I don't believe that kids are born hating. Repeat after me: Kids are not born hating. Seeing such acts of aggression and discrimination on the daily, and particularly when coming from young people, breaks my heart. But it's proof that adults very regularly teach their little ones to be intolerant and cruel.

3. Tokenization

Making sure to include one plus size or curve model in a brand campaign does not mean you are achieving diversity. Instead, it can feel like brands are filling a quota, rather than actually caring about representation.

4. Trolls

By merely existing as a fat person on the internet — and especially if you are a fat person who actively and positively discusses being fat — the trolls come out in full force. It's an act of aggression even in a space where so many of us try our hardest to love ourselves and promote love for others.

5. Finding Love

Nerd About Town blogger Stephanie Yeboah summed up the double-edged sword that plus size people so often have to deal with when looking for love. We are regularly told that we will never find it, but then chastised, belittled, or doubted when we do.

6. Euphemisms

Just once, I'd like to tell an otherwise well-meaning person IRL that I'm fat and not have them try to deny my fat's existence. I am not a mermaid because my thighs touch. I am not a tiger because I have stretch marks. I am not "a little curvy." I'm simply a person who is fat.

Although I'm not discouraging these kinds of metaphors if they help people, it's important to note that avoiding the word "fat" like the plague only perpetuates the notion that it is a purely negative descriptor.

7. Branded Body Positivity

Not only can it be frustrating to see brands use "body positivity" to boost sales, but it's upsetting to see that the models they use so often look nothing like the everyday plus size human. This might partially be because all of their perceived "imperfections" (like rolls and cellulite) are airbrushed out. But mainly, I'm willing to say that it's because the models simply aren't representative of the real fat customers buying the merchandise being sold, or the plus size community in general.

8. Skinny Shaming

I would never say that saying skinny shaming doesn't exist. It definitely does. But skinny shaming is not rooted in a societal and media hatred of a body type. Even if a person is skinny shamed, they can usually still go to the beach in a bikini and not have people actively hate them for existing. Thin privilege exists and, IMO, it needs to be recognized more often.

9. Idolizing Thinness

This tweet cuts close to home for its brutal honesty: When you're a plus size person, especially if you grew up fat, conceptualizing yourself as an outsider is often a reality.
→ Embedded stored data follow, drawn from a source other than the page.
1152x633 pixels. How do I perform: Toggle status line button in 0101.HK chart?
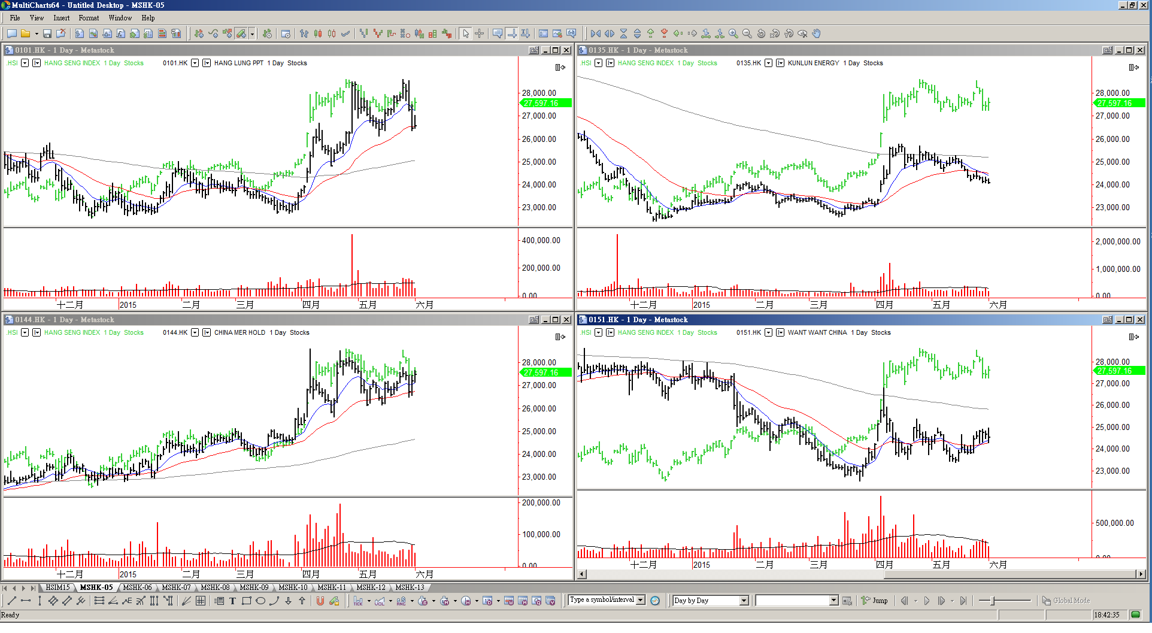560,67

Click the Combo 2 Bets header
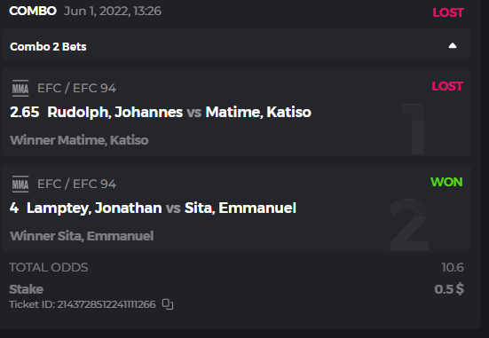(235, 44)
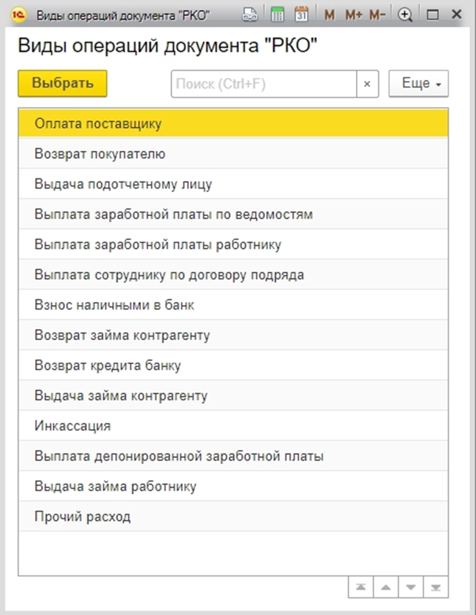The image size is (476, 615).
Task: Click the Поиск search input field
Action: tap(264, 84)
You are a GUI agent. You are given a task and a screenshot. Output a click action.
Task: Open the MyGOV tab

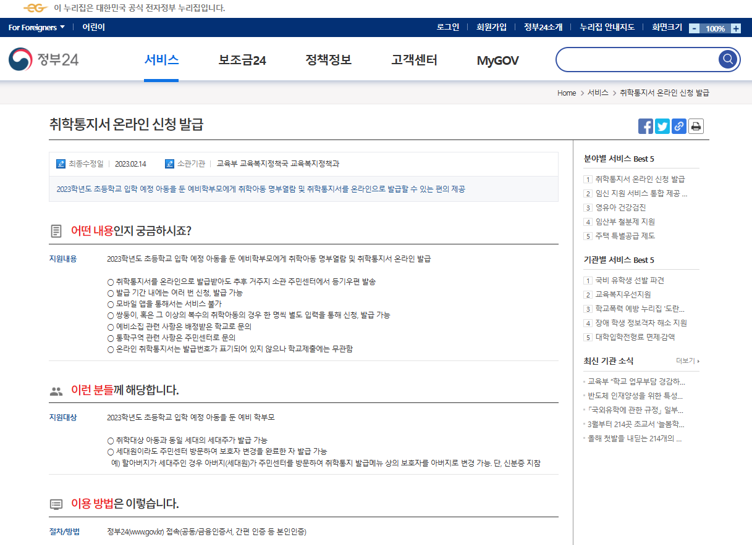tap(497, 59)
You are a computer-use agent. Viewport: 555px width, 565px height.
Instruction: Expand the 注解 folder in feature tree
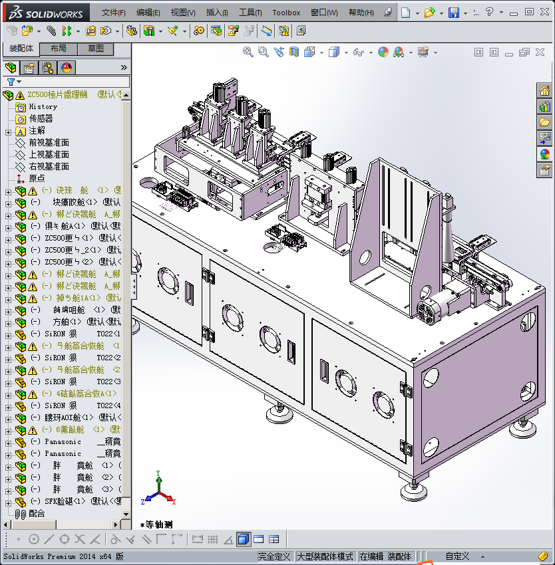(x=8, y=131)
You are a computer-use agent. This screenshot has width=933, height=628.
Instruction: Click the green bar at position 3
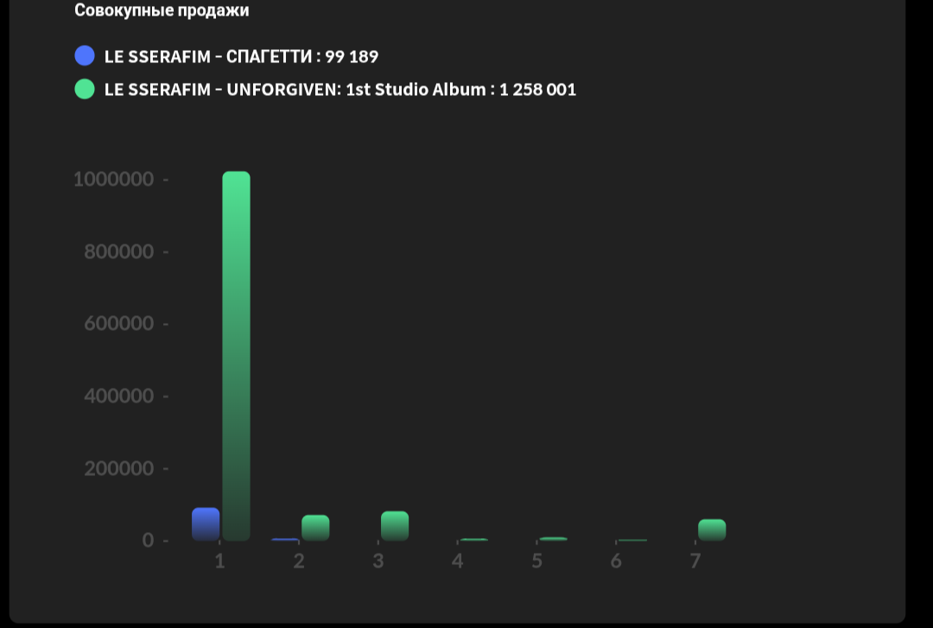pos(395,525)
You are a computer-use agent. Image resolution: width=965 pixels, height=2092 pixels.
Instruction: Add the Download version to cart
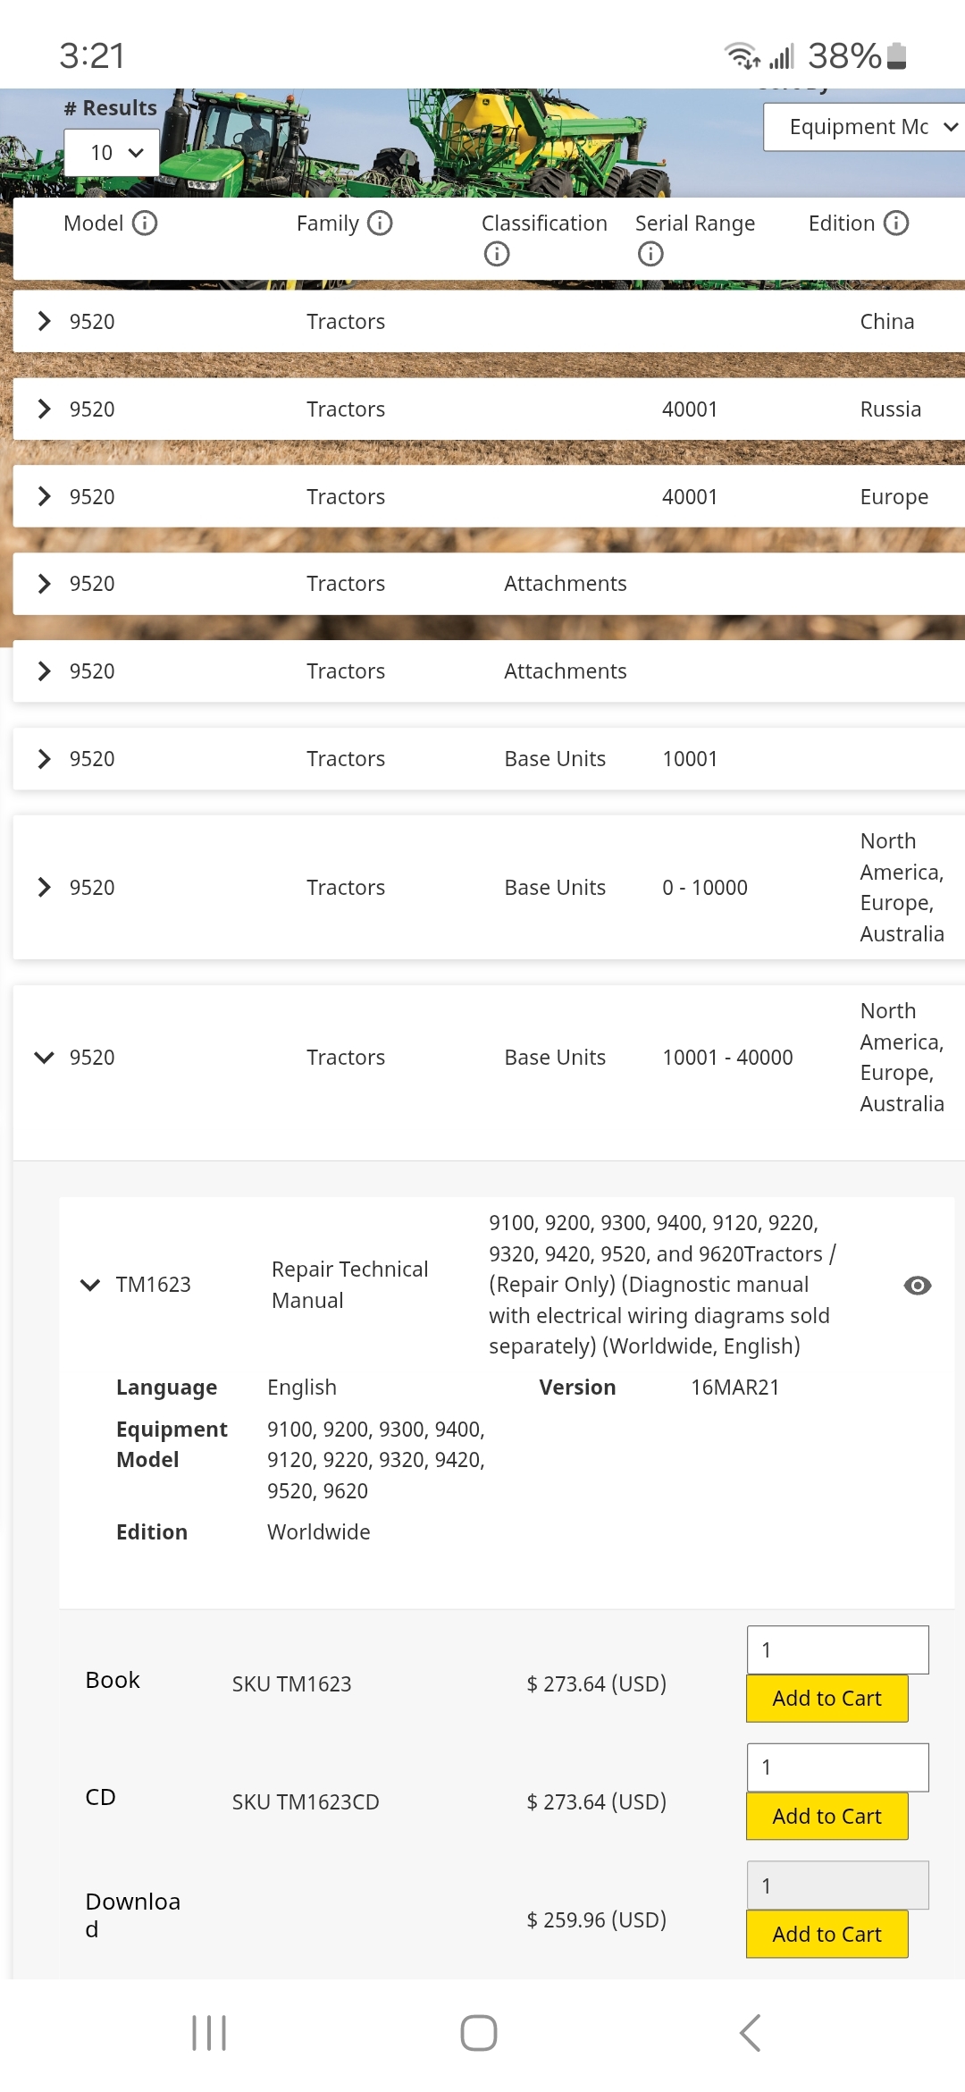click(x=827, y=1934)
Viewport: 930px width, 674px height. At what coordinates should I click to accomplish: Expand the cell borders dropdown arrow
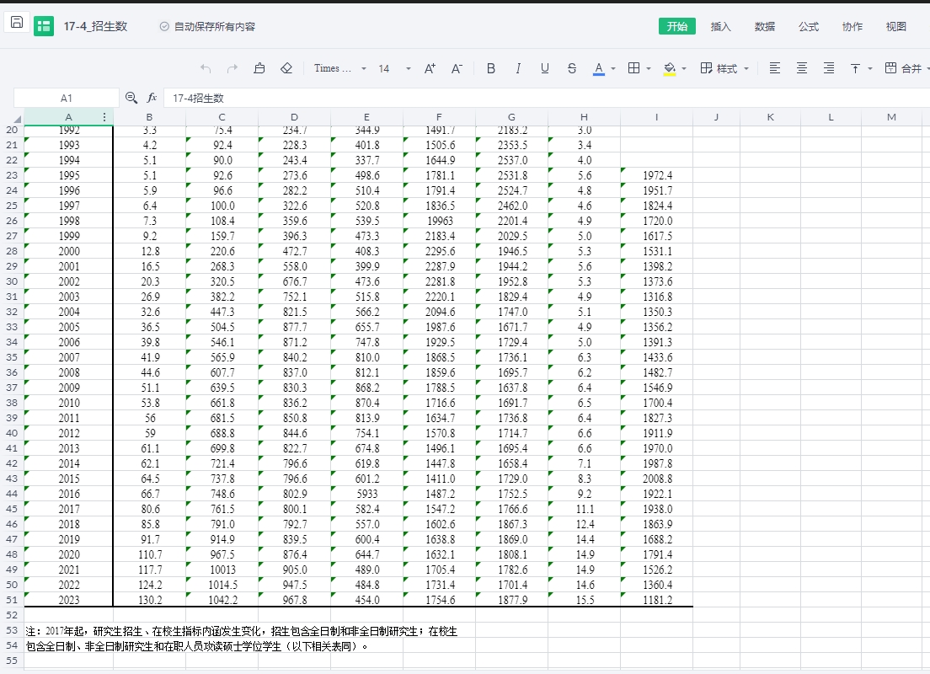pos(649,69)
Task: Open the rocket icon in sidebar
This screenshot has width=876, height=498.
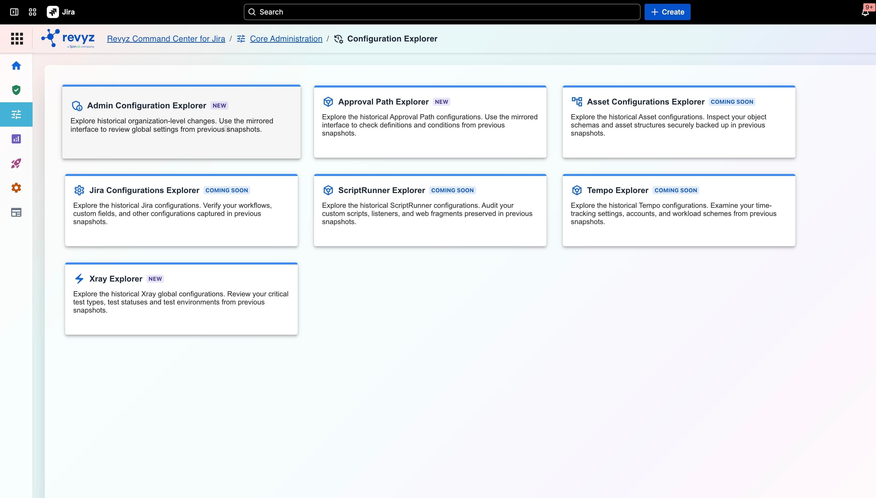Action: point(16,163)
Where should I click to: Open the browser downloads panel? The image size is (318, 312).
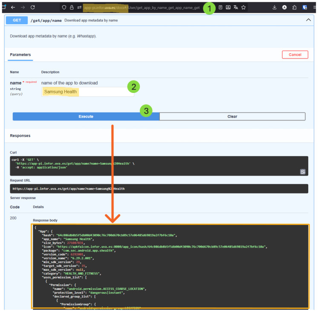[275, 8]
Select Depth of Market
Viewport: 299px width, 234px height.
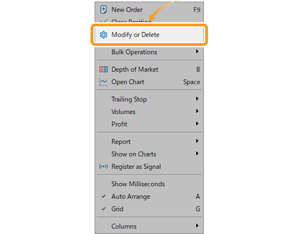click(135, 69)
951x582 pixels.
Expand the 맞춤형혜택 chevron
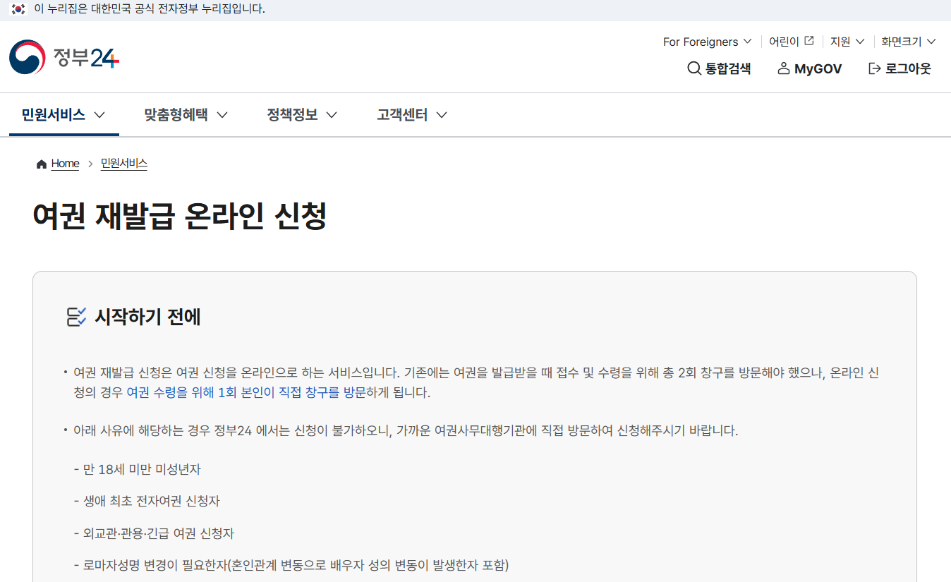pos(224,114)
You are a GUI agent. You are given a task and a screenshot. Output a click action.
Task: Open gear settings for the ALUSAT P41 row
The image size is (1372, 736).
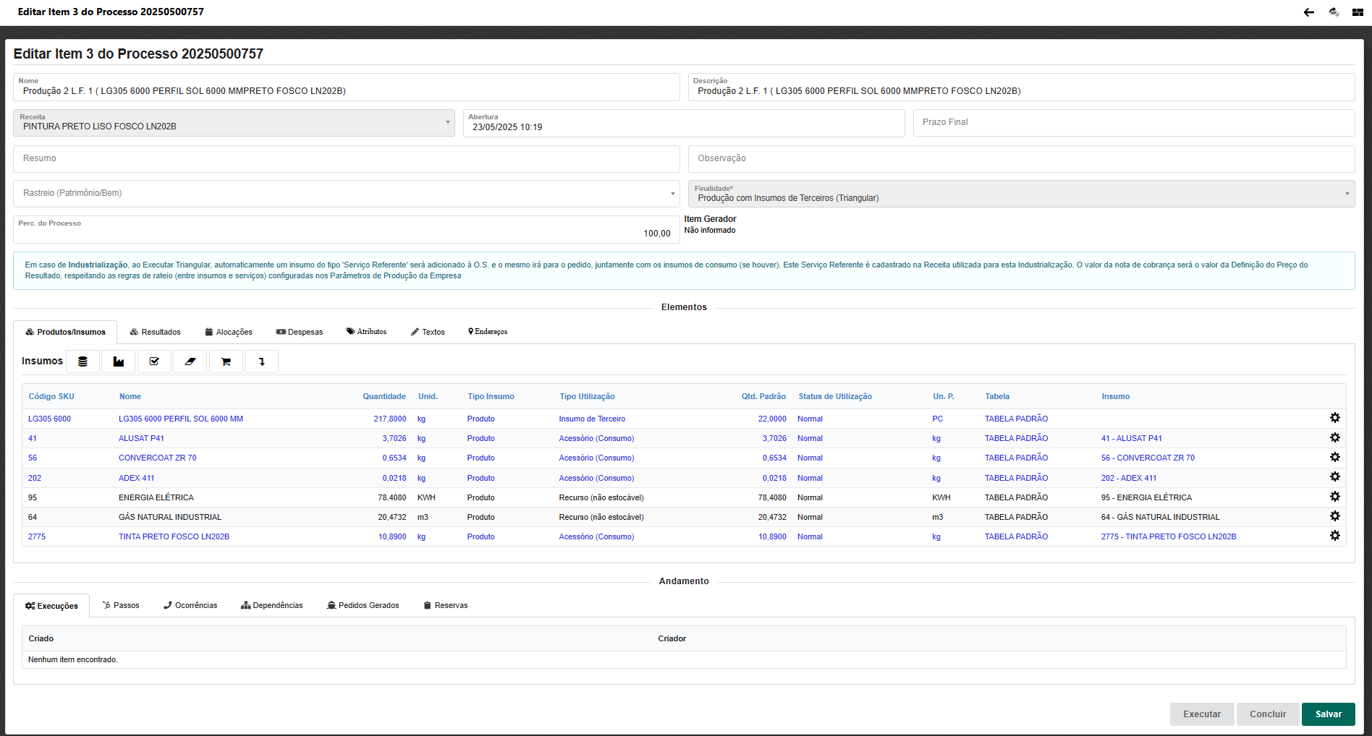[x=1334, y=437]
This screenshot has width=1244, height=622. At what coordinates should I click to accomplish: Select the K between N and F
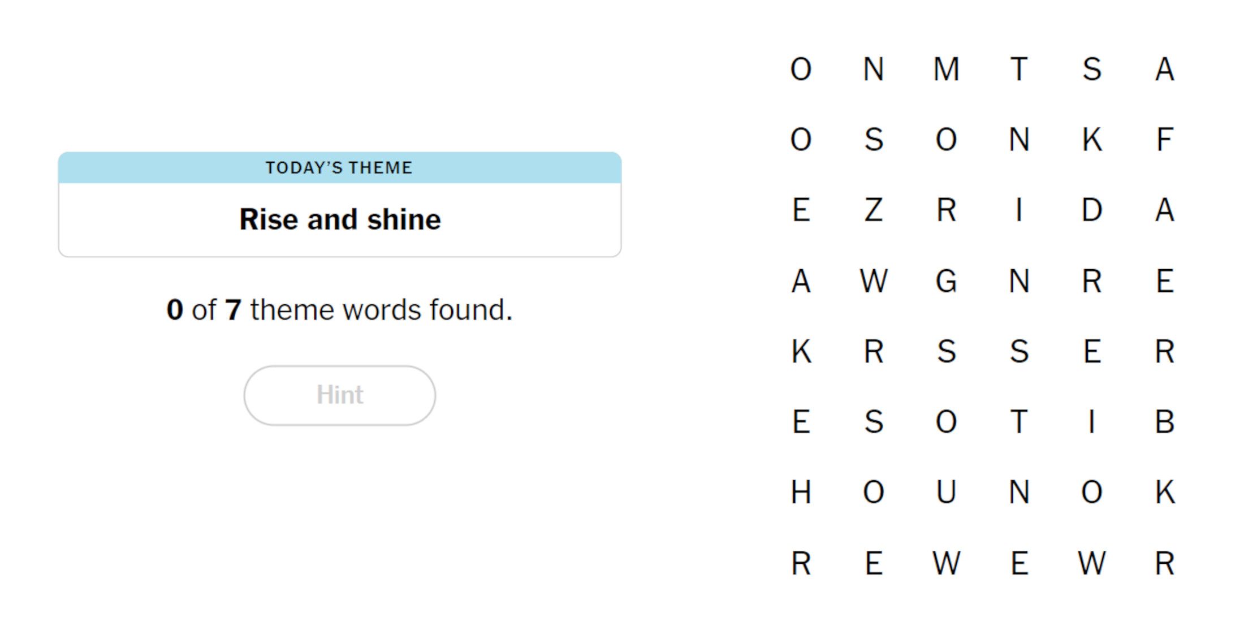click(x=1092, y=140)
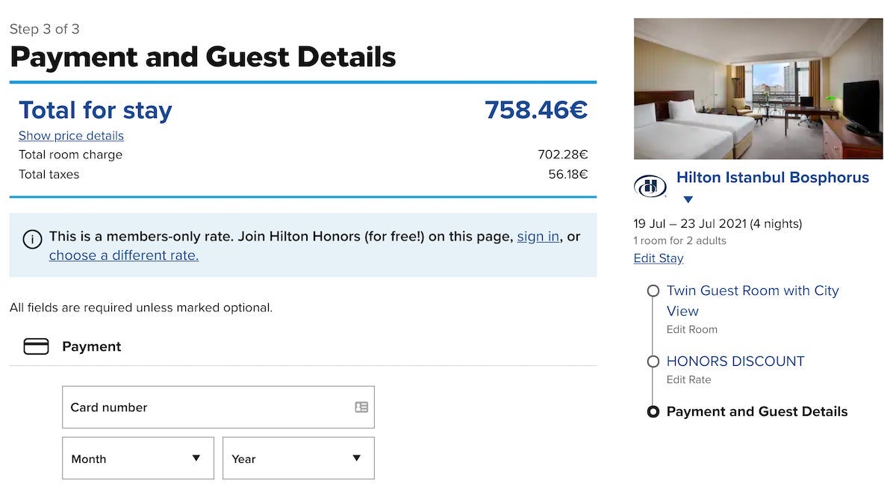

Every birthday, I always think about how a younger me would have thought I'd be thin "by now." Even though I'm comfortable with my size, I can never forget the deep loathing I had towards myself throughout all those years simply for being bigger.

10. Intersectionality

All too often, movements like body positivity and feminism (once they hit the mainstream) are fronted by white women. This is wrong, this is unfair, and this alienates people. More often than not, a marginalized group is made up of a majority that has been marginalized in different ways.

11. Relationships With Food

Both in public and otherwise, people's relationships with food as plus size individuals will always be overanalyzed. So much so that many fat people refuse to eat in public out of fear of being shamed.

This tweet reminds me of a scene in the British sitcom My Mad Fat Diary , in which the main character Rae comments on eating in public as a fattie: "I just can't eat in front of people. If I eat unhealthy food, then people will think, 'Oh, look at that fat cow. No wonder she got to that size.' And if I eat healthy food, then they'll think, 'Who're you trying to kid, love? You didn't get to that size by eating salads."

These tweets are only a sample of what the fat positive community discusses on Twitter, but they're a great representation of the struggles so many of us face day to day simply for existing while being fat. Although we're far from being socially rid of these kinds of problems, I'm glad that at least we have a forum on which to discuss and debate the issues.